Guys please help me. i know only one way which is a really long method wherein you list all possibilities but given the time constraints, its not possible. please show a shorter and easy way to solve this please


The coin is flipped 5 times in a row.
So there are 2*2*2*2*2 = 32 different outcomes possible such as HHTHH, HTHHT, TTHTH etc

Look for the reverse probability - when will there is no heads or no tails?
There will be no heads when you get all tails. There is only 1 such case TTTTT
There will be no tails when you get all heads. There is again only 1 such case HHHHH
So, out of 32, there are only 2 cases in which there are either no heads or no tails. In all other 30 cases, there is at least one heads and at least one tails.

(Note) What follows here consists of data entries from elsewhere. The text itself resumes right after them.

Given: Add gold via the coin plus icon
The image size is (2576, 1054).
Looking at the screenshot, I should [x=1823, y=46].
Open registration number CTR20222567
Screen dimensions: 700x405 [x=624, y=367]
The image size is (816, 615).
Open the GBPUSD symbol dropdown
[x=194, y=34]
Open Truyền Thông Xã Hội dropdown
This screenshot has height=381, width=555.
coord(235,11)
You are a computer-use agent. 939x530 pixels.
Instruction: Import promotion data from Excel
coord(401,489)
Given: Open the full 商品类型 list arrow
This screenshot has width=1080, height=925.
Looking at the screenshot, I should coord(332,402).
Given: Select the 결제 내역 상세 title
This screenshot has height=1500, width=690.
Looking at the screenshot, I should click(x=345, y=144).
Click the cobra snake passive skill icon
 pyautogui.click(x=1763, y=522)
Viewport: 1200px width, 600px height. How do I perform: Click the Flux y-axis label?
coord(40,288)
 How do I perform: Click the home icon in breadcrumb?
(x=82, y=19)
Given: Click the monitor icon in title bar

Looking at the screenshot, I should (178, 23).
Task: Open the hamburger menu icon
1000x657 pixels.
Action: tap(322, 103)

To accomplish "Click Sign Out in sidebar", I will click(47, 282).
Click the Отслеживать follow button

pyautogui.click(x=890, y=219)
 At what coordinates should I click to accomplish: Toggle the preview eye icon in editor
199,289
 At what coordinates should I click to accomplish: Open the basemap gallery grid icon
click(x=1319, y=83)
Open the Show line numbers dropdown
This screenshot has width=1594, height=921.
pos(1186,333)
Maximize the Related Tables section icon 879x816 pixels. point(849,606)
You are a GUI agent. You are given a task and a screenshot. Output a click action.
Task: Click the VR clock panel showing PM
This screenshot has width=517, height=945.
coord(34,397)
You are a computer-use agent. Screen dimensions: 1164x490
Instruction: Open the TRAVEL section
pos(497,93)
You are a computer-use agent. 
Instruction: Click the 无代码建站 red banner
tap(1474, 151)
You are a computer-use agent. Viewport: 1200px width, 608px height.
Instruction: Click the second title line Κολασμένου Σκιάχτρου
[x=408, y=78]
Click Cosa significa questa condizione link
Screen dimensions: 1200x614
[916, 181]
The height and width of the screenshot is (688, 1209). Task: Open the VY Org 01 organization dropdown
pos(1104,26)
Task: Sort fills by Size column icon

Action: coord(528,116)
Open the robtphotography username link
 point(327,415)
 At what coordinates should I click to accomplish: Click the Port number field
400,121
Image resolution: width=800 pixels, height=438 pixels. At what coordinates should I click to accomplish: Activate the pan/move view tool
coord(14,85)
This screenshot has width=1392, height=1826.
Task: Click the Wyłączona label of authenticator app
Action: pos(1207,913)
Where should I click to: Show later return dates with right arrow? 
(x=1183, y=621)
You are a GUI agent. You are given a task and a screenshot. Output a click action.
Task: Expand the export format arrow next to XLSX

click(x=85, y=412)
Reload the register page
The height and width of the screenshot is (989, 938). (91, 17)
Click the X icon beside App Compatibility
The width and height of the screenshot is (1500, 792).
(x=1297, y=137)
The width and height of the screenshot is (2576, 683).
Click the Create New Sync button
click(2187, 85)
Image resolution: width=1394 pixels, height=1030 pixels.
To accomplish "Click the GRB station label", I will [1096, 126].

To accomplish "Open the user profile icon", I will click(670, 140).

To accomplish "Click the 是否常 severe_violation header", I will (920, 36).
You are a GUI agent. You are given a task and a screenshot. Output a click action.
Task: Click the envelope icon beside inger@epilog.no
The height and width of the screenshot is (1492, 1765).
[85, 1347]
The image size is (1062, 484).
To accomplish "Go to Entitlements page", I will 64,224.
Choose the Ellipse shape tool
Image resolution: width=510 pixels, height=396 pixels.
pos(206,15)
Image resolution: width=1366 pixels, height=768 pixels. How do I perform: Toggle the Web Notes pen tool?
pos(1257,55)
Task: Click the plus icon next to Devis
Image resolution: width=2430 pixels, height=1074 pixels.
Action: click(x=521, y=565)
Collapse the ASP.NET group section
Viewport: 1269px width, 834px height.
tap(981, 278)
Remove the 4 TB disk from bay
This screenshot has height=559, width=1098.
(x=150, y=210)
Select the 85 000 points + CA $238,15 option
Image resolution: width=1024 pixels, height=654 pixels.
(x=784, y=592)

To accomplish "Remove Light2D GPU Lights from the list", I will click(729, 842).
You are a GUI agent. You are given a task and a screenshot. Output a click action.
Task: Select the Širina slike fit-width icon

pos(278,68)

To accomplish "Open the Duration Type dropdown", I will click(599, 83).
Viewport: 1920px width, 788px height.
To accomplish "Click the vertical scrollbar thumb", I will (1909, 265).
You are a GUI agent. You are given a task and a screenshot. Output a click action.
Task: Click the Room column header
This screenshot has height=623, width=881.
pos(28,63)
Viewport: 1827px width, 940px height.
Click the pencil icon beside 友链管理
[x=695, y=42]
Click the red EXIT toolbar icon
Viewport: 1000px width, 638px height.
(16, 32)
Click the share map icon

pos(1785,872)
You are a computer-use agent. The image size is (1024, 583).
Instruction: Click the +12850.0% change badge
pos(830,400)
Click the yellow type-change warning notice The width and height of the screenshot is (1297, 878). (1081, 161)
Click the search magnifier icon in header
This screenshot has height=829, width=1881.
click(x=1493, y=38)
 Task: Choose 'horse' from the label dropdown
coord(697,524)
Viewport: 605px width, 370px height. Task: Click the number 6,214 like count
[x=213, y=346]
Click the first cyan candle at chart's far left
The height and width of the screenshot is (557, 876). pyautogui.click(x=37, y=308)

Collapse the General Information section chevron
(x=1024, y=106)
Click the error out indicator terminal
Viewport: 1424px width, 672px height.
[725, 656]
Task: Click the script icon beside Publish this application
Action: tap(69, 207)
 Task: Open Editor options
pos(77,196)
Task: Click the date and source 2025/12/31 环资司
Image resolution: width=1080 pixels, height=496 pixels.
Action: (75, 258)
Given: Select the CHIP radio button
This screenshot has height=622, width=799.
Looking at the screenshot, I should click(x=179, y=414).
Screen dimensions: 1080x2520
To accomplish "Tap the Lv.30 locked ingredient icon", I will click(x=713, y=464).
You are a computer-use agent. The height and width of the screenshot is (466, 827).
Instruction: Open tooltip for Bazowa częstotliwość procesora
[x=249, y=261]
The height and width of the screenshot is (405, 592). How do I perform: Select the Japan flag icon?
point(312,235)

Required probability = 30/32 = 15/16

Answer (C)


Teacher,

I have one query. The question writes to find the probability of at least 0ne head and one tail. I understood the process explained above. But the confusion arises from the word 'And' between two events. As per concept, “AND” means MULTIPLICATION of two independent events.

Please clear my doubts.

Regards,

Sun01


AND is one of the most commonly used words and it is not possible that it should be used only when you need to multiply the probability of two independent events. The concept is that if there are two independent events and you need to find the probability that one happens "and" the other happens, then you multiply the probabilities. Note that the actual question may not even use "and". It may use "as well as" or "additionally" etc. Focus on the logic of the question.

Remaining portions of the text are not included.